2. Registration—The vehicle and RSU register with the TBS to obtain the required system parameters.
RSU registration: Initially, each RSU has to be authenticated and certified by the TBS. In this case, it assumed that the TBS is a trusted party. The RSU sends its identity, RSU_IDj, and location information to the TBS. After authentication, the RSU is provided with a certificate that will be saved in the RSU’s local database and in the 5GCN. After checking the legitimacy of the RSUs, the TBS selects an integer and random number and computes the RSU_SKj (secret key) and RSU_PKj (public key). The TBS assigns the RSU a secret key through a secure channel, the TBS in turn stores {RSU_IDj, RSU_SKj} in its RSU list.
Vehicle registration: During this phase, the vehicle sends its identity, V_IDj, to the TBS. The TBS selects a random number and a calculates pseudonym, P_IDj = H(V_IDj || STBS ||nj). The TBS stores V_IDj in its database, and forwards P_IDj to Vj. The vehicle in turn saves P_IDj into the OBUj. Subsequently, the registration details stored in the TBS are also shared with the 5GCN.
3. Mutual Authentication—All these three phases of the authentication protocol, along with mutual authentication, are explained in detail, below.

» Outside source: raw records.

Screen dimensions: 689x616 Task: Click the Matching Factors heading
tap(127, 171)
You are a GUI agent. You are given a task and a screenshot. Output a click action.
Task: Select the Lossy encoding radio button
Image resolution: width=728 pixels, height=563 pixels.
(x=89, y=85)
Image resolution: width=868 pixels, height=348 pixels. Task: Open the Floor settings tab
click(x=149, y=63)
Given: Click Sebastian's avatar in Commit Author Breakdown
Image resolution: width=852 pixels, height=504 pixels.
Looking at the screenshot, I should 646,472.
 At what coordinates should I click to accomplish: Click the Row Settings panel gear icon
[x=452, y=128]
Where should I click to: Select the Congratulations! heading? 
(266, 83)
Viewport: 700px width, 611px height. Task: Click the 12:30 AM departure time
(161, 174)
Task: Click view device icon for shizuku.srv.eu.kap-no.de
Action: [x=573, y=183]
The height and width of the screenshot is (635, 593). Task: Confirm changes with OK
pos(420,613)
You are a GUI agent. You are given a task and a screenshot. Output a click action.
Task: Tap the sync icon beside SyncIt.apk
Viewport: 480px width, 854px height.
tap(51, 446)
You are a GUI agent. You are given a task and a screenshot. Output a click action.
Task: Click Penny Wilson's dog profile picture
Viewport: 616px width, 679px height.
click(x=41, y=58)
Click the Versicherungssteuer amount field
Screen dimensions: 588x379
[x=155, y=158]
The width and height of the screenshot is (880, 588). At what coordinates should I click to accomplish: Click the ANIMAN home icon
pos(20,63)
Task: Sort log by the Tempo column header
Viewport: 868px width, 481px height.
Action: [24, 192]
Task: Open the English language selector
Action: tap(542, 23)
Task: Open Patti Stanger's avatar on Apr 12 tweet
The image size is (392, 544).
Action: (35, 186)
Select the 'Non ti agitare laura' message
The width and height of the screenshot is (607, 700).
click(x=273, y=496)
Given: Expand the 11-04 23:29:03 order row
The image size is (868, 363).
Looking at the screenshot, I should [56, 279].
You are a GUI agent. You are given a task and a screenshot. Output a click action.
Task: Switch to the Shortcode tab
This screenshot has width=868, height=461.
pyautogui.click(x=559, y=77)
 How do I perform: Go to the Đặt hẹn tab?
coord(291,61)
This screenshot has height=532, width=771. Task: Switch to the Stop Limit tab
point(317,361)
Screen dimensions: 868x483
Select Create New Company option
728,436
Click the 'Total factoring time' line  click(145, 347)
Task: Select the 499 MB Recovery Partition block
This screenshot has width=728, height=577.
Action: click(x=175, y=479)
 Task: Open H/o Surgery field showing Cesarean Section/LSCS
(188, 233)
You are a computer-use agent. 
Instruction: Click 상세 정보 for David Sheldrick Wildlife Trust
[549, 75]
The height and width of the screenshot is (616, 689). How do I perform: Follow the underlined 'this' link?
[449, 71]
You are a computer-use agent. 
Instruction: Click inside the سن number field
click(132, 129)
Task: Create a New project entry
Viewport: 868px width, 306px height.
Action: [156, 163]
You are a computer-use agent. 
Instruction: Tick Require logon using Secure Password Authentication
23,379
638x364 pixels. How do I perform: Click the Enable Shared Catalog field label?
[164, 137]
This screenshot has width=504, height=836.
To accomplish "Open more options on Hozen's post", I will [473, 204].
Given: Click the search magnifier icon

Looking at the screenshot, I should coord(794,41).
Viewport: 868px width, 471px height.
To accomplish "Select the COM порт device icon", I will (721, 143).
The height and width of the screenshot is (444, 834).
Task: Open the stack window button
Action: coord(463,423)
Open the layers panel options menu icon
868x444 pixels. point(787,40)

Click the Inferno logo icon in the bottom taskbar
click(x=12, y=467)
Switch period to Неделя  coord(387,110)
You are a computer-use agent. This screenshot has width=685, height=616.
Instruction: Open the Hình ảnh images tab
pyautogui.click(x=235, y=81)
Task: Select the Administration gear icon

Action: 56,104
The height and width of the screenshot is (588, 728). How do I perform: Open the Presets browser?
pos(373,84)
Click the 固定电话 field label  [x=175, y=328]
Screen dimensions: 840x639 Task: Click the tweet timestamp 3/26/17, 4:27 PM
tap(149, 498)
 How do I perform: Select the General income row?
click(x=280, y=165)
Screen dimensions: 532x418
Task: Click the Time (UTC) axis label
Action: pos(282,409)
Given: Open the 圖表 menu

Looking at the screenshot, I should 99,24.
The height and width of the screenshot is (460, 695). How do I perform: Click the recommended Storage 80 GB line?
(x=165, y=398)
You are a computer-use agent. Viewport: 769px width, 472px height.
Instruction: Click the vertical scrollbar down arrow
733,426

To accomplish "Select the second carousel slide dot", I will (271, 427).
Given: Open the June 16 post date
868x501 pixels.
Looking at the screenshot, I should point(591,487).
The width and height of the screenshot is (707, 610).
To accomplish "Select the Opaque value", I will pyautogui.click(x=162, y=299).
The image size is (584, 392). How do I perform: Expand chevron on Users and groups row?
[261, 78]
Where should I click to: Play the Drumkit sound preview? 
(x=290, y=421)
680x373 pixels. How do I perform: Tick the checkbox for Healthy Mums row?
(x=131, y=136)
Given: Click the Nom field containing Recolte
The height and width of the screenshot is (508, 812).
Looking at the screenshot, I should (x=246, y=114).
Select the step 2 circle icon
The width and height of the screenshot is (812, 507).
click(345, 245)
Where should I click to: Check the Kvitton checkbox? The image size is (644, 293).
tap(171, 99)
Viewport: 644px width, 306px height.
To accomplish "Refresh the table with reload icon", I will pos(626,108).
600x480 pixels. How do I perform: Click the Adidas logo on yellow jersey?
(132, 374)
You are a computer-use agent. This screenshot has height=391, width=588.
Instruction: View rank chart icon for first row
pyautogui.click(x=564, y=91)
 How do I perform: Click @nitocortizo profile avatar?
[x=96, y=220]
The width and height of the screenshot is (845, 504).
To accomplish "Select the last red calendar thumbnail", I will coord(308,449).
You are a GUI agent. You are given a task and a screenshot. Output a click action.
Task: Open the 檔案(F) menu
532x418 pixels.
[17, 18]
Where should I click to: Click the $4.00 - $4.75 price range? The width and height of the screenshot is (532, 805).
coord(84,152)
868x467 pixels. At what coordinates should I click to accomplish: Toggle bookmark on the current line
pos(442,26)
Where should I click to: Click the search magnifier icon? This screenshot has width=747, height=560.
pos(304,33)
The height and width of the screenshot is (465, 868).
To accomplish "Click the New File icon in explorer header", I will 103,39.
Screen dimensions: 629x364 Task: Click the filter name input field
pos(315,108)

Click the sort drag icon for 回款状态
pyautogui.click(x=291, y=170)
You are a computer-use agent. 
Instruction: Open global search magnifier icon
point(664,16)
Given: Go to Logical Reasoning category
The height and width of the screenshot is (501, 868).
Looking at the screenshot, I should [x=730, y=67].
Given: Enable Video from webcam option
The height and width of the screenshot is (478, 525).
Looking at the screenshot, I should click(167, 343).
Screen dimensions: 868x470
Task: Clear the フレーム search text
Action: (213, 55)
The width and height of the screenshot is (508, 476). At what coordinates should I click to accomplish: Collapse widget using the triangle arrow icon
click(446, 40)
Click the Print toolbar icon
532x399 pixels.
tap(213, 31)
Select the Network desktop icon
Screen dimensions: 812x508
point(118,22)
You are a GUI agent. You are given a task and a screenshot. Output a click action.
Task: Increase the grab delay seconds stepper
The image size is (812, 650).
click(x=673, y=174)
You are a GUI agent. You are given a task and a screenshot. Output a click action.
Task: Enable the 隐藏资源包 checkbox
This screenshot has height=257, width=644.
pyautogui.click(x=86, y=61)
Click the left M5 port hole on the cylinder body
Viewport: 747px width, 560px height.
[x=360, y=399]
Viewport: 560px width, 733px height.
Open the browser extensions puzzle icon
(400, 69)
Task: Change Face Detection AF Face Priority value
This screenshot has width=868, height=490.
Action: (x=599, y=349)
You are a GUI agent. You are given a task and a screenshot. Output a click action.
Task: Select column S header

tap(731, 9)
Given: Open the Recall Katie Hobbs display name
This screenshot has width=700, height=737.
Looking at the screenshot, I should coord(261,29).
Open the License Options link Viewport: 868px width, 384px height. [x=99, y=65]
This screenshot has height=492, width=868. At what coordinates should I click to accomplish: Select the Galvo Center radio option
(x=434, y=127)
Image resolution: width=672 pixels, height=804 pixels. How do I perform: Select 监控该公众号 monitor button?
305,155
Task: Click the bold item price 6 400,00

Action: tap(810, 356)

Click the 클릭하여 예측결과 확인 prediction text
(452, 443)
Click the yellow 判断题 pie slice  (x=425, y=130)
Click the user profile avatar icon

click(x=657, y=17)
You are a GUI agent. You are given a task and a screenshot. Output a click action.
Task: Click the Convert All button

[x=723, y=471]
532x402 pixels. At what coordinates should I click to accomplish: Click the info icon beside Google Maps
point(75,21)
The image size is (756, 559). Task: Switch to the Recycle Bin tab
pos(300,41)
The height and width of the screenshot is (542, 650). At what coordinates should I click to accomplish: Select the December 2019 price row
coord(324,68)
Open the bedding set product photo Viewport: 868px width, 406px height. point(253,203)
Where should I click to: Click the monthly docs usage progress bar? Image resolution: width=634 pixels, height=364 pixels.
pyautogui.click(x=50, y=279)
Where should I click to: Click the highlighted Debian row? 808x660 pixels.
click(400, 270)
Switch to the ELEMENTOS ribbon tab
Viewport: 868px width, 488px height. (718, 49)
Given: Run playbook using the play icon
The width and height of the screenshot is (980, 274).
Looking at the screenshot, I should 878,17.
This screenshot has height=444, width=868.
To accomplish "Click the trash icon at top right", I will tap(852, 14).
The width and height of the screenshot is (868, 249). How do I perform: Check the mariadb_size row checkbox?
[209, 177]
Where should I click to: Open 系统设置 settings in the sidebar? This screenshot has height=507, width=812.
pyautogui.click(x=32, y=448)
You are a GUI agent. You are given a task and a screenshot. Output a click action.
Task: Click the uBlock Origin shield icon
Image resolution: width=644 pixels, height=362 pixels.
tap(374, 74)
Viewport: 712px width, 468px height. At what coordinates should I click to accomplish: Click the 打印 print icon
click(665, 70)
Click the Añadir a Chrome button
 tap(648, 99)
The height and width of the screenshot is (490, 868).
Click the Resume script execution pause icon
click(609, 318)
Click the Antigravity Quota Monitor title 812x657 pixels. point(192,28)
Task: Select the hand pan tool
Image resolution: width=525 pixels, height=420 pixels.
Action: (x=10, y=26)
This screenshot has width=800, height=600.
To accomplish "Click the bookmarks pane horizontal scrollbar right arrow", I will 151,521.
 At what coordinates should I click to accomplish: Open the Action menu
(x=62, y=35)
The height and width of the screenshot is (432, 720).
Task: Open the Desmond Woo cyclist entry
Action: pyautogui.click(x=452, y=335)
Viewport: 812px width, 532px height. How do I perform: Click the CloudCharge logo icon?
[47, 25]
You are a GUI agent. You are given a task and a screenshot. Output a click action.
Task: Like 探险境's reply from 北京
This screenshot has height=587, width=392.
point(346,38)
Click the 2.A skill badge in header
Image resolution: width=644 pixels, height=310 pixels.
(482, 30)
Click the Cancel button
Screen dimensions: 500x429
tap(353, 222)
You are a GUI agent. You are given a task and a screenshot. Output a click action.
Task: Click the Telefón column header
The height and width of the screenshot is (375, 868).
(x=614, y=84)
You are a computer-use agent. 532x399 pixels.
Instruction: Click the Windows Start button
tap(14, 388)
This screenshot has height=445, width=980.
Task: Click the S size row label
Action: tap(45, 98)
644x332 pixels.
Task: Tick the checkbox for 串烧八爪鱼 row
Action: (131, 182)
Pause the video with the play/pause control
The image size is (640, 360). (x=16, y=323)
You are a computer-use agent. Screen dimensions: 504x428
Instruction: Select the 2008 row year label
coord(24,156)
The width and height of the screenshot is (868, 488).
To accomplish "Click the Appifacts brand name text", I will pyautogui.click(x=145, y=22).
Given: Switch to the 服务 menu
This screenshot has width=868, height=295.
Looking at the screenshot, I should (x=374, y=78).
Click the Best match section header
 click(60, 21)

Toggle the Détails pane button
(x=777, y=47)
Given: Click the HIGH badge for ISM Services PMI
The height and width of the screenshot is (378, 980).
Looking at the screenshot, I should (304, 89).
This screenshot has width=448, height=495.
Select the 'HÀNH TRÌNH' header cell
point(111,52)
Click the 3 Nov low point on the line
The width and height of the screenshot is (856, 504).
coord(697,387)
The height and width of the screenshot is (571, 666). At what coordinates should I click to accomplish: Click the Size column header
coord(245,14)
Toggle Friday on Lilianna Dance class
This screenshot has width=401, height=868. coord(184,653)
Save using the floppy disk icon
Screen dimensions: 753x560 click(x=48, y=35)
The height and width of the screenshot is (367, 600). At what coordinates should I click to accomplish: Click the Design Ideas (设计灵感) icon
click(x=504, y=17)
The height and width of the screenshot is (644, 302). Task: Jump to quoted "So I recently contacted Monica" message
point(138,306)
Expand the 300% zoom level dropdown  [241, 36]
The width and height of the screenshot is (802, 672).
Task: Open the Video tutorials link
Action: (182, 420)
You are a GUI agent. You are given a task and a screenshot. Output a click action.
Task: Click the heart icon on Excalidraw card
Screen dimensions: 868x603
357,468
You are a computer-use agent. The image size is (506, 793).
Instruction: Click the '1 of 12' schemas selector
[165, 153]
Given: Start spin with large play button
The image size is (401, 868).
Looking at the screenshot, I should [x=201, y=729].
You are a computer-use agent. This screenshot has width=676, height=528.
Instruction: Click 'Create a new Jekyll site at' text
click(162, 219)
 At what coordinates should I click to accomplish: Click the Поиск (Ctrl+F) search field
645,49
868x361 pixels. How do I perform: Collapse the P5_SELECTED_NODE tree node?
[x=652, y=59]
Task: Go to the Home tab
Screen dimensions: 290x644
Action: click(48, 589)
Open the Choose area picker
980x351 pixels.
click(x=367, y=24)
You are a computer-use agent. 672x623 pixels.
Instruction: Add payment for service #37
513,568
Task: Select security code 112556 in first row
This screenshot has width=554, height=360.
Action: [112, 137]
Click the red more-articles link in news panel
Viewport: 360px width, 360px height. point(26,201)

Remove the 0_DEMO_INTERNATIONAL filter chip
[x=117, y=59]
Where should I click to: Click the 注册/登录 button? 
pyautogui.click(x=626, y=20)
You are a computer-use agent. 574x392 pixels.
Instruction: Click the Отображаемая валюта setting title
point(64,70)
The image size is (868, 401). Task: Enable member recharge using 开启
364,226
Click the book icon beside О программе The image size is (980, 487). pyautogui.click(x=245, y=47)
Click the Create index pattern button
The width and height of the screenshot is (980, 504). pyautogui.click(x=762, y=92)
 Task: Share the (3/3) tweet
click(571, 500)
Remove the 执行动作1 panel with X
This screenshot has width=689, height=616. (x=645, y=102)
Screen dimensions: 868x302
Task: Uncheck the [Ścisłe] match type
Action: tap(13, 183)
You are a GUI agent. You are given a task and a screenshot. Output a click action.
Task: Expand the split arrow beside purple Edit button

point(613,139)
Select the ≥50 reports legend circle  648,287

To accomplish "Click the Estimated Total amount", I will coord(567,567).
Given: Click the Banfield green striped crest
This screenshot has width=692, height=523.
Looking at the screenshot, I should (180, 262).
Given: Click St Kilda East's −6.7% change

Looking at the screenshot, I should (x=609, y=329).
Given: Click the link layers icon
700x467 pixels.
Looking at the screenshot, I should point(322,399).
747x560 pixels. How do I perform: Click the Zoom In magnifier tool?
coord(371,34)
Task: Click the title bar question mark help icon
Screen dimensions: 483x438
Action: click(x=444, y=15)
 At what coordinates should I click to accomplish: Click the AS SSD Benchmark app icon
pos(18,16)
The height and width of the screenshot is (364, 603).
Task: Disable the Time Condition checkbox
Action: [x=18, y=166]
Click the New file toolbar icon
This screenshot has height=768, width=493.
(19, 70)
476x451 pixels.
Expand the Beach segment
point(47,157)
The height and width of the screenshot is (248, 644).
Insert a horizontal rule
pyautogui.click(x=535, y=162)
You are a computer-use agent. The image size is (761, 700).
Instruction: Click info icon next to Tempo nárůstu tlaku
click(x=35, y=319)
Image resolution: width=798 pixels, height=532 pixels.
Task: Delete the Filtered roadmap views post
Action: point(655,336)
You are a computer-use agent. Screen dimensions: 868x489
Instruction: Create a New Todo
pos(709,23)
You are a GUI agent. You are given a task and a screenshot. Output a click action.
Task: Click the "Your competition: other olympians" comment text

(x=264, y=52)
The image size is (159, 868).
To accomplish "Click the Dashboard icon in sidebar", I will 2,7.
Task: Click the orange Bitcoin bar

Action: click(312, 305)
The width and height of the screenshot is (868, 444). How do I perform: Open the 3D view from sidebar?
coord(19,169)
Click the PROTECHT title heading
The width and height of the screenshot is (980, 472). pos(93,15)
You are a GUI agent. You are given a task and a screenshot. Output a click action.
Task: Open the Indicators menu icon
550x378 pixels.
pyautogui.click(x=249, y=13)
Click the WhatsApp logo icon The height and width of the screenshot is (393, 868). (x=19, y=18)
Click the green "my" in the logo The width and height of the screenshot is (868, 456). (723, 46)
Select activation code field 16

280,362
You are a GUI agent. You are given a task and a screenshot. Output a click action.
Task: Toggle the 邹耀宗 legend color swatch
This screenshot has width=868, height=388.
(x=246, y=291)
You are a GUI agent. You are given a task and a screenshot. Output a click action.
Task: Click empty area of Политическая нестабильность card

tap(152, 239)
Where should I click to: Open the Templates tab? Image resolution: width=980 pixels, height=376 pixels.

The Vj sends a handoff request packet Rq_ID = (asyencr((P_IDj), R_Vj), HRSU_pkj) to the HRSU. Upon receiving Rq_ID, the HRSU forwards it to the 5GCN along with its HRSU_Cj. In the 5GCN, the AUSF checks for the legitimacy of the HRSU through certificate verification. This is then forwarded to the UDM, which in turn, with the help of the SIDF, will provide the vehicle ID by decoding the received message; thus, identity of the vehicle V_IDj is verified. The HRSU will then share the symmetric key of itself and the FRSU to the Vj Resp_ID (KSHRSU, KSFRSU), and forward Vj ID, (P_ID)HRSU to the FRSU. Vj will send the start_packet to the FRSU to initiate a handoff. The FRSU in turn sends a request packet, (Rq_P_ID)FRSU to the Vj. The Vj responds with its identity information packet, Resp_ (P_IDj)Vj, to the FRSU. Once the FRSU receives the Vj identity information, it is compared with P_IDj for verification. Once verified, the FRSU sends a certificate and the message DS2AN_START to the Vj to signal the starting of the DS2AN authentication procedure. On reception of this message, the Vj first verifies the certificate using the symmetric key of the FRSU, which is received from the HRSU. On successful verification, the Vj generates a pre-master key, Rprmkey, and sends DS2AN_AuthCode = (5 parameters, (Rprmkey, P_IDj) FRSU_pkj). The Vj sends DS2AN_AuthCode = (5 parameters, (Rprmkey, P_IDj) FRSU_pkj) to the FRSU. The decrypted (Rprmkey, P_IDj) FRSU_pkj gives the pre-master key and P_IDj. At the FRSU, input is reconstructed and compared with the predefined values, legitimacy of the Vj is decided, and (AUTH_Success) is sent to the Vj. Thus, mutual authentication is successful. Now, the authenticated Vj generates the key Kseaf in the same way as the FRSU. The key, Kseaf, is used by the Vj and RSU for establishing communication.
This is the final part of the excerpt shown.